Lines below that include the word "trên" should each be copied.

▶ _EXTRACTED RECORDS_
Start of Block
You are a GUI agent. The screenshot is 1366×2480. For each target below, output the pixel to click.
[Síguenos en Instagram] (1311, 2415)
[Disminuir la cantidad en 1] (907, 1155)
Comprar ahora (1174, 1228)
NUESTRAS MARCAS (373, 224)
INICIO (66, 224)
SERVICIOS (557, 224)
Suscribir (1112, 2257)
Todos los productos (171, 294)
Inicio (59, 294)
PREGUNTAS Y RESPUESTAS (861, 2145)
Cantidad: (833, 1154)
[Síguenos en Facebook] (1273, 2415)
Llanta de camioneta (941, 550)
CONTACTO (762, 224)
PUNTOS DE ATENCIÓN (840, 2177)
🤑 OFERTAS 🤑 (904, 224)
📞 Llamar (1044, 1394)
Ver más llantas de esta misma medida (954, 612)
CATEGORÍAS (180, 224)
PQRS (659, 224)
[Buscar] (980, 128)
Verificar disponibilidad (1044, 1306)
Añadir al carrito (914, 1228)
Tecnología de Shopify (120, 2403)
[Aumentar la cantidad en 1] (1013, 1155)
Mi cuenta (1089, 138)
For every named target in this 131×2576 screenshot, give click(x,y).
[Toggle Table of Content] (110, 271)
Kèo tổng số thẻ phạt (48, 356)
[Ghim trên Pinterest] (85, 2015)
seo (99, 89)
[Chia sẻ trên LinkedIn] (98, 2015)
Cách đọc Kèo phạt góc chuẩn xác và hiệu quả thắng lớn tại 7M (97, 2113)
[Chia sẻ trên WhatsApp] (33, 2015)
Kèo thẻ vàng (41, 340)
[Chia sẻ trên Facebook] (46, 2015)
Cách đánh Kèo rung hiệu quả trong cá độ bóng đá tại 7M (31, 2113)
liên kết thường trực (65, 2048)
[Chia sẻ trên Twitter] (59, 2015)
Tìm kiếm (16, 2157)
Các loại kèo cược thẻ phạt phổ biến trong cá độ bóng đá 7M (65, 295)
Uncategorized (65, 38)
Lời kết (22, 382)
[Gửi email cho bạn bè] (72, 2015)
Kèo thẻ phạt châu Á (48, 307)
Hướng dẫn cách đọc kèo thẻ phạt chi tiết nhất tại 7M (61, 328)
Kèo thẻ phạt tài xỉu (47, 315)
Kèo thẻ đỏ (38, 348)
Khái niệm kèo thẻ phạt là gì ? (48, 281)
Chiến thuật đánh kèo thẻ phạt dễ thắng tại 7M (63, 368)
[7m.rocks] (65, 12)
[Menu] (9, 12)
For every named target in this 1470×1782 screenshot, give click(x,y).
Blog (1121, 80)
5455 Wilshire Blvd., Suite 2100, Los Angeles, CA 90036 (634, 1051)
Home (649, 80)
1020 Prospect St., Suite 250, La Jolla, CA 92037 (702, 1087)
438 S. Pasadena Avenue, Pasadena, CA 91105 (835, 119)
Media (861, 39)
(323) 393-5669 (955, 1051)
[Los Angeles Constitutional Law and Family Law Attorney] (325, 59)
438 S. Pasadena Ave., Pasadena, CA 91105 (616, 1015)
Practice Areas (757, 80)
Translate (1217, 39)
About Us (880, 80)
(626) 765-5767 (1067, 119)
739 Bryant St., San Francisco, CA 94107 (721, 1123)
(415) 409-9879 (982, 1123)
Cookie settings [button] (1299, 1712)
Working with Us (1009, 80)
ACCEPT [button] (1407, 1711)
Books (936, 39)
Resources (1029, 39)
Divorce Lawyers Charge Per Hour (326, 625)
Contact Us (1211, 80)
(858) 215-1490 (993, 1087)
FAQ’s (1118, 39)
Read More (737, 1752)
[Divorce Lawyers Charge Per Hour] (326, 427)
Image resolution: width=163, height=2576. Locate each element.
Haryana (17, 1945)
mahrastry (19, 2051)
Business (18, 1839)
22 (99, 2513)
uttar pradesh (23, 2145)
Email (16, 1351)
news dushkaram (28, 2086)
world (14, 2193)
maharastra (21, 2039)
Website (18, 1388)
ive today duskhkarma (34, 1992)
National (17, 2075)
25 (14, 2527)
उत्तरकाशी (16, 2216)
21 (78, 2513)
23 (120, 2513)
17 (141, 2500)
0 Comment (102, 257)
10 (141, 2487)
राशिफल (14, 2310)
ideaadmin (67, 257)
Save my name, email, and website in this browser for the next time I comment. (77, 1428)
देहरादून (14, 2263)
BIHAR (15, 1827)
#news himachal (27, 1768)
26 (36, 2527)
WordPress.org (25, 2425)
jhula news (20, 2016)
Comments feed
End of Block
▶ _SOLUTION FOR THIS PROBLEM_
[Ghim trên Pinterest] (85, 2015)
[Chia sẻ trên LinkedIn] (98, 2015)
[Chia sẻ trên WhatsApp] (33, 2015)
[Chia sẻ trên Facebook] (46, 2015)
[Chia sẻ trên Twitter] (59, 2015)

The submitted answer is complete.